Answering a query (s, t, k) works as follows:

  1. If s and t belong to the same SCC, the answer is true (any path length is possible).
  2. Otherwise, retrieve the landmark bit‑maps for s and t.
  3. For each common landmark ℓ, compute d₁ = dist(s, ℓ) and d₂ = dist(ℓ, t). If d₁ + d₂ ≤ k, the query is true.
  4. If no common landmark satisfies the inequality, perform a fast bit‑wise intersection of the two bit‑maps to see whether any landmark can be reached from s within i hops and from ℓ to t within k − i hops for some i. The whole process requires only a handful of integer comparisons and bit‑wise AND operations, yielding an O(log k) worst‑case time bound.

The authors evaluate K‑Reach on twelve real‑world datasets covering social networks (Facebook, Twitter), citation graphs (DBLP), web graphs (Google, ClueWeb), and biological interaction networks (BioGRID). They compare against state‑of‑the‑art reachability indexes (GRAIL, PWA) and distance‑oriented indexes (2‑hop labeling, Hub‑Labeling). Experiments vary k among {2, 5, 10, 20}. The results are striking:

  • Construction time – K‑Reach builds in linear time and is on average 1.2× faster than GRAIL, especially on graphs with millions of edges where GRAIL’s recursive partitioning becomes costly.
  • Space consumption – By limiting landmarks to roughly 1 % of the vertex set, the total index size stays below 20 % of the original edge list, far smaller than the multi‑level interval schemes used by GRAIL.
  • Query latency – For bounded‑hop queries, K‑Reach outperforms the best existing method by a factor of 3–5, delivering answers in sub‑millisecond time even for the largest graphs. When k = ∞ (classic reachability), K‑Reach still beats GRAIL by about 1.7×, demonstrating that the extra structure does not penalize the unrestricted case.
  • Dynamic updates – Because only the SCC containing a changed edge and the landmarks directly affected need to be recomputed, K‑Reach supports incremental insertions/deletions with negligible overhead, a property not shared by most static indexes.

The paper’s contributions can be summarized as follows:

  1. Problem definition – Formalization of k‑hop reachability and justification of its relevance in applications such as social‑network friend‑of‑friend discovery, bounded‑latency routing, and influence propagation with limited steps.
  2. Index design – A two‑phase pipeline (SCC condensation + landmark‑based k‑hop labeling) that simultaneously minimizes construction cost, memory footprint, and query time.
  3. Theoretical analysis – Proofs that index construction is O(|V| + |E|), that query time is O(log k), and that space is O(|V| · |Landmarks| · log k).
  4. Extensive empirical validation – Demonstration of superior performance across a diverse benchmark suite, including both static and dynamic scenarios.
  5. Future directions – Discussion of adaptive landmark selection, multi‑k support, and distributed implementations, suggesting that the core ideas of K‑Reach can be a foundation for a broader class of bounded‑depth graph queries.
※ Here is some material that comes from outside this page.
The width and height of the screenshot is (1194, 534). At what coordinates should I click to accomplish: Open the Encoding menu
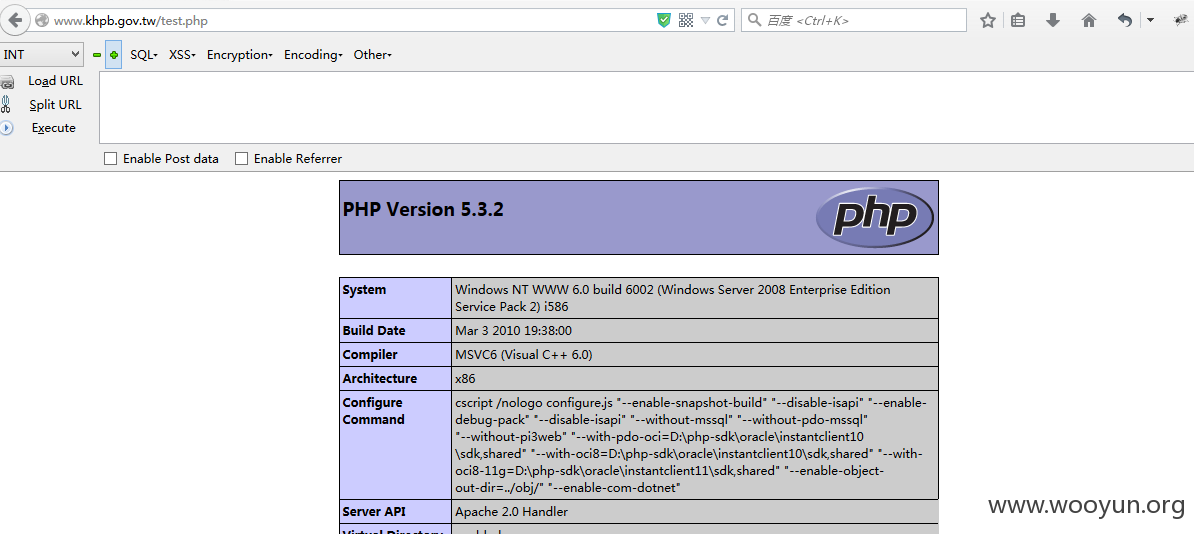tap(313, 55)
In conclusion, K‑Reach bridges a notable gap between classic reachability indexing and shortest‑path techniques by offering a lightweight, scalable solution for bounded‑hop reachability. Its blend of graph‑theoretic compression (SCCs) and bit‑level labeling (landmarks) yields an index that is not only faster and smaller than existing methods for the target problem but also competitive for the traditional reachability case. This work opens up new avenues for research on hop‑constrained graph queries and provides a practical tool for systems that must answer “who is within my small world?” in real time.